Ambassador of Brazil to Slovakia
- In office 2012–2017

Personal details
- Born: 11 October 1961 (age 64) Porto Alegre, Rio Grande do Sul, Brazil
- Spouse: Evandro de Sampaio Didonet

= Susan Kleebank =

German diplomat

Susan Kleebank (born 11 October 1961) is a Brazilian diplomat. From 2012 to 2017, she served as Brazil's ambassador to Slovakia. She is currently consul general of Brazil in Geneva.

==Biography==
===Personal life===
Kleebank was born in Porto Alegre, Rio Grande do Sul, the daughter of Ruben and Miriam Kleebank. She is married to the Brazilian ambassador to Bern, Evandro de Sampaio Didonet.

===Academic education===
In 1980, Kleebank graduated in history from the Federal University of Rio Grande do Sul. In 1985, she completed a postgraduate degree in history from Paris Nanterre University.

===Diplomatic career===
Kleebank joined the Rio Branco Institute in 1981. After completing the course at the Diplomatic Academy, she was sworn in in 1982 as Third Secretary. She was initially assigned to the Division of Asia and Oceania I, where she worked from 1982 to 1984. In 1986, the year she was promoted to second secretary, she was removed to serve at the East Berlin Embassy, where she remained filled until 1987. Thereafter, she moved to Beijing, where she served as second secretary at the Brazilian Embassy in China from 1987 to 1990. From 1989 to 1992, she served at the Brazilian Embassy in Bonn. Also in 1992, she was promoted to first secretary.

On her return to Brasília, Kleebank initially held the position of advisor to the Department of International Organizations and, subsequently, advisor to the Alexandre de Gusmão Foundation. She remained in the role for nearly four years, then was removed to serve at the Brazilian Embassy in Rome.

She returned to Brazil in 1998, with a view to acting as an advisor to the Department of Asia and Oceania. In 1999, when she was promoted to counselor, she became head of the Legal Division of Itamaraty, a position held until 2001. She moved to Ottawa, where she held the position of counselor at the Embassy of Brazil in Ottawa. From 2003 to 2007, she was a counselor at the Embassy of Brazil in Washington. In 2004, she defended her thesis in the High Studies Course at Instituto Rio Branco, entitled "Judicial cooperation through diplomatic channels: evaluation and proposals for updating the regulatory framework", one of the requirements for functional advancement in Brazil's diplomatic career. In 2005, she was promoted to Minister of Second Class.

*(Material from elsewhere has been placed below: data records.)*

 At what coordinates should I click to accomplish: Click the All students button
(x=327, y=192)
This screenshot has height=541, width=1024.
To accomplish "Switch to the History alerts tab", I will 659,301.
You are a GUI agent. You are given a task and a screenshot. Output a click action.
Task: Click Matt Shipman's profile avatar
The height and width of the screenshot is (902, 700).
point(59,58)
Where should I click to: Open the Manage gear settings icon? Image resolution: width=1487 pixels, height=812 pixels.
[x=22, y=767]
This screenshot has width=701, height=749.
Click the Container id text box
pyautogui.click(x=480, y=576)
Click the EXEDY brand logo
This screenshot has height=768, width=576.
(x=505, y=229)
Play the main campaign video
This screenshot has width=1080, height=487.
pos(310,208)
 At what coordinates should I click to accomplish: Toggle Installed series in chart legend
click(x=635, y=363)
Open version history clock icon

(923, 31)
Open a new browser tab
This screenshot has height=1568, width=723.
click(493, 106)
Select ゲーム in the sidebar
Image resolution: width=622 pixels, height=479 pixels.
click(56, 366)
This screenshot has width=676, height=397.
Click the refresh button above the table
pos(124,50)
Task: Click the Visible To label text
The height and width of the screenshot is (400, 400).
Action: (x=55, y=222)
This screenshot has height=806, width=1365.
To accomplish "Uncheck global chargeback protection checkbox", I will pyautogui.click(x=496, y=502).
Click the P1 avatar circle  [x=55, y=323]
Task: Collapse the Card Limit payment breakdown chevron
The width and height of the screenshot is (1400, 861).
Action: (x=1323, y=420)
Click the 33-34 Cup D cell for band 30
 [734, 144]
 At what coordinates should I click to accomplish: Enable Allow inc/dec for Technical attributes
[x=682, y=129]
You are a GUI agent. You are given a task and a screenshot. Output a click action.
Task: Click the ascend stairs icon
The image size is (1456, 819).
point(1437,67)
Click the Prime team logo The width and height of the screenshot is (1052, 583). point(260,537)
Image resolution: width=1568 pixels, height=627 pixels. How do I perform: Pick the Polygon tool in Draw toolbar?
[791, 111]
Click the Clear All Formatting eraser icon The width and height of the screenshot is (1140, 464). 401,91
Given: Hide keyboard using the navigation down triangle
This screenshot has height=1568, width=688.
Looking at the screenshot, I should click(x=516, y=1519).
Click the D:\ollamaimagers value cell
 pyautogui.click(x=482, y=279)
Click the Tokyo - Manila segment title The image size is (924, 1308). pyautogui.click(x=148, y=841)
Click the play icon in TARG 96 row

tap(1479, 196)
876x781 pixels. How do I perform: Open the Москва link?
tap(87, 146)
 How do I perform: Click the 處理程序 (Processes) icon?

On her return to Brazil, Kleebank initially headed the General Coordination of Economic Organizations. In 2008, she became responsible for the Office of International Affairs of the Supreme Court. In 2009, she was promoted to Minister of First Class, the highest level in her Brazilian diplomatic career. In 2010, she was the Ceremonial and International Assessor of the Superior Electoral Court, a role held until 2012, when she was appointed Ambassador of Brazil to Slovakia. She remained in the role until 2017, when she was appointed head of the Consulate General in Geneva.